In deze zaak heeft het Gerechtshof Arnhem-Leeuwarden op 25 mei 2021 uitspraak gedaan in hoger beroep over de vordering van de curator om aan de appellant, die als bestuurder van de failliete vennootschap Twente Bemiddeling en Advies B.V. fungeerde, een bestuursverbod op te leggen voor de duur van vijf jaar. De curator stelde dat de appellant in ernstige mate tekortgeschoten was in zijn informatie- en medewerkingsverplichtingen, zoals vastgelegd in artikel 106a van de Faillissementswet (Fw). De rechtbank had eerder deze vordering toegewezen, maar de appellant ging in hoger beroep.

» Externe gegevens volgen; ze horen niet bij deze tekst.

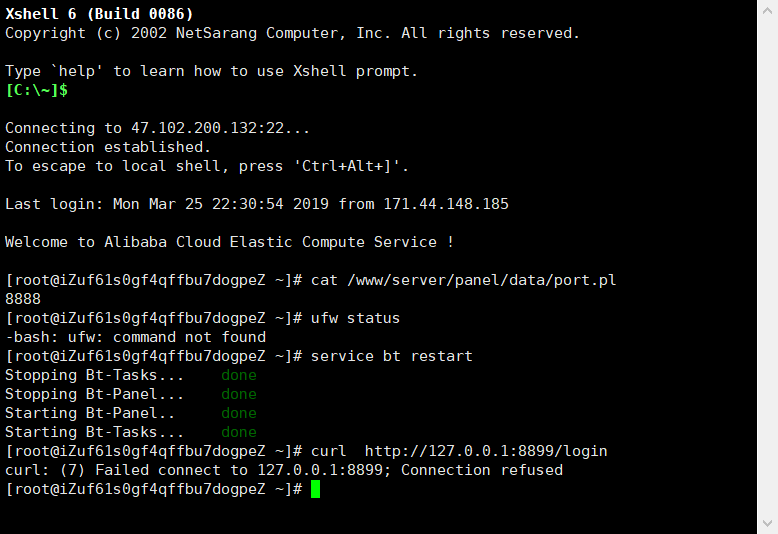The width and height of the screenshot is (778, 534).
Task: Click the scrollbar up arrow
Action: 767,10
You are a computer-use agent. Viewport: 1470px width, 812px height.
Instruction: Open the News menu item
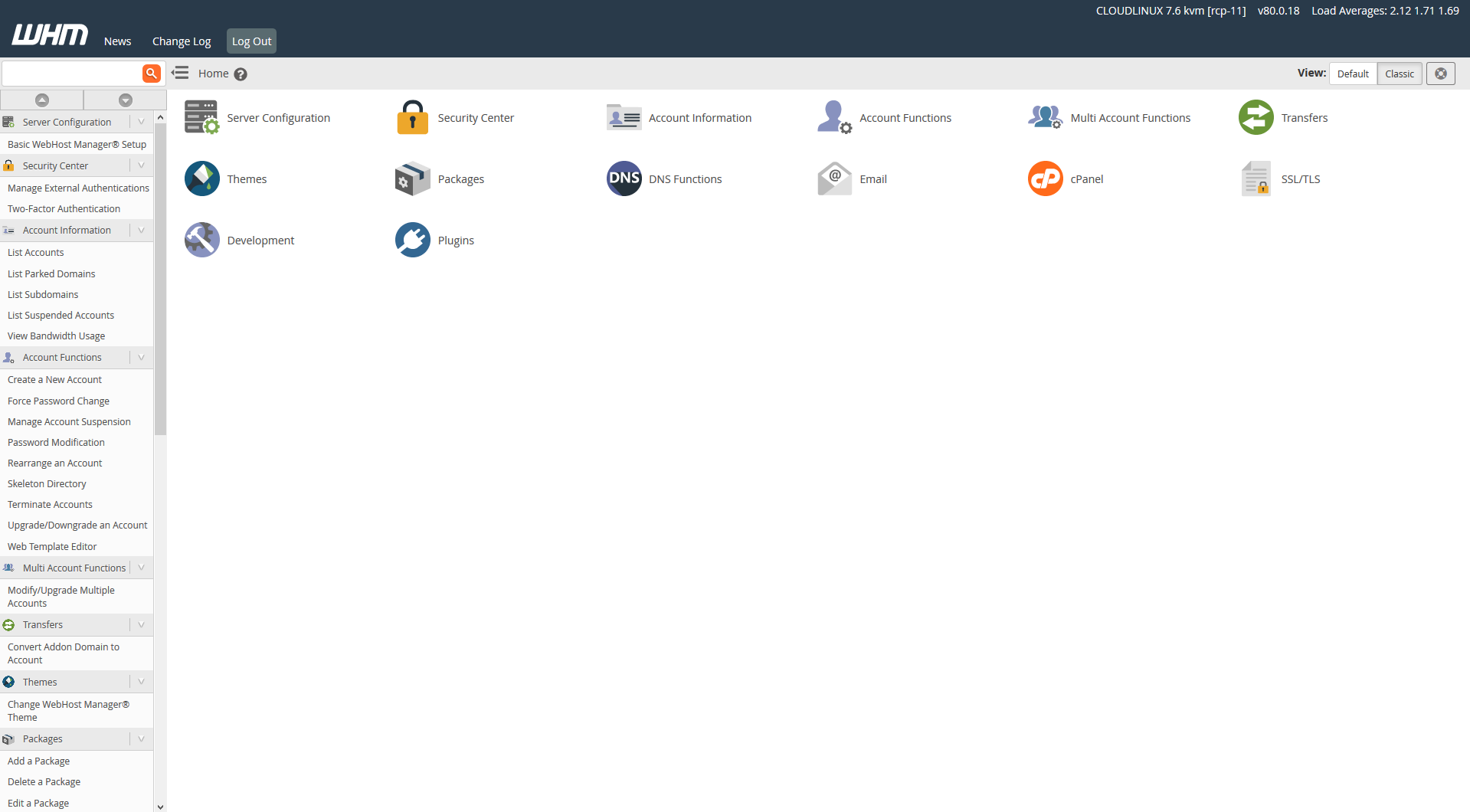[x=117, y=41]
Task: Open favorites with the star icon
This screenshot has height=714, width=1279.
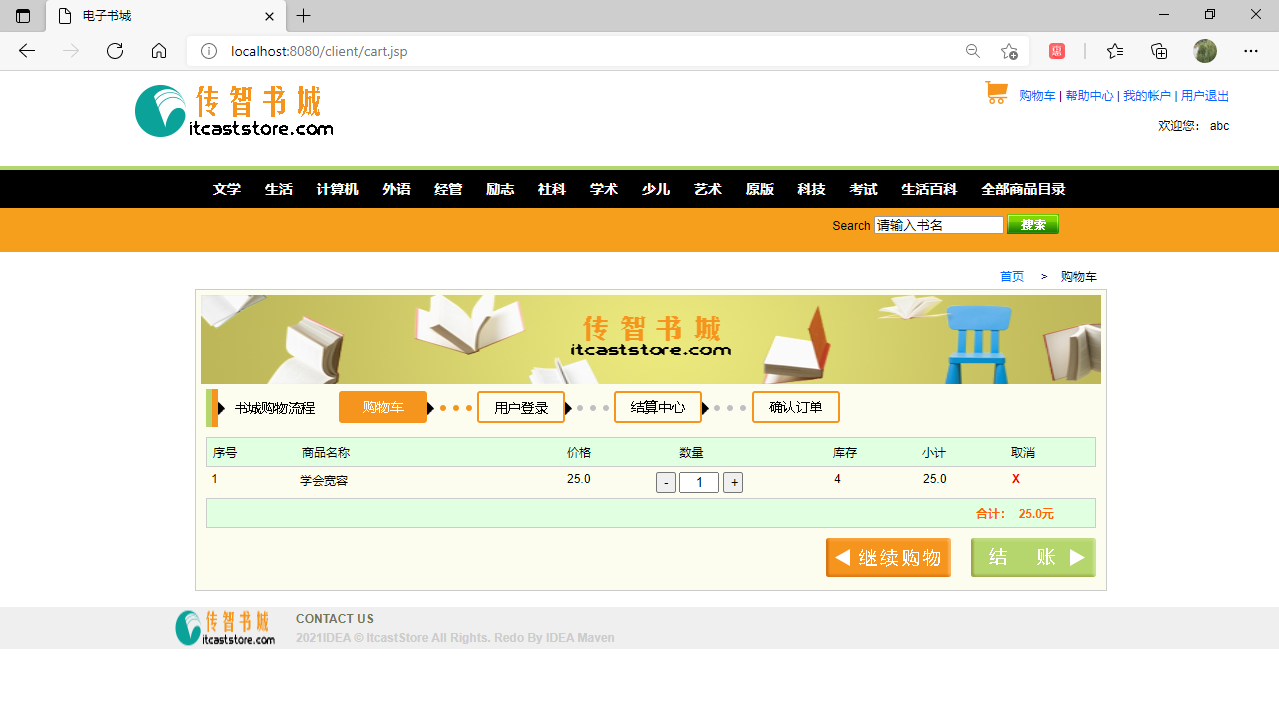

Het hof heeft de feiten uit de eerdere uitspraak van de rechtbank Overijssel overgenomen en vastgesteld dat de appellant betrokken was bij eerdere faillissementen, maar dat deze faillissementen vóór de inwerkingtreding van de relevante artikelen van de Fw waren uitgesproken. Dit betekende dat de curator geen beroep kon doen op deze eerdere faillissementen voor de vordering tot het opleggen van een bestuursverbod. Het hof oordeelde dat de curator niet voldoende had aangetoond dat de appellant zijn informatieverplichtingen had geschonden, aangezien de appellant uiteindelijk de administratie had overgelegd.
Het hof vernietigde het vonnis van de rechtbank en wees de vorderingen van de curator af. Tevens werd de curator veroordeeld in de proceskosten van beide instanties. De uitspraak benadrukt het belang van de bewijsvoering en de juiste toepassing van de Faillissementswet in zaken betreffende bestuursverboden.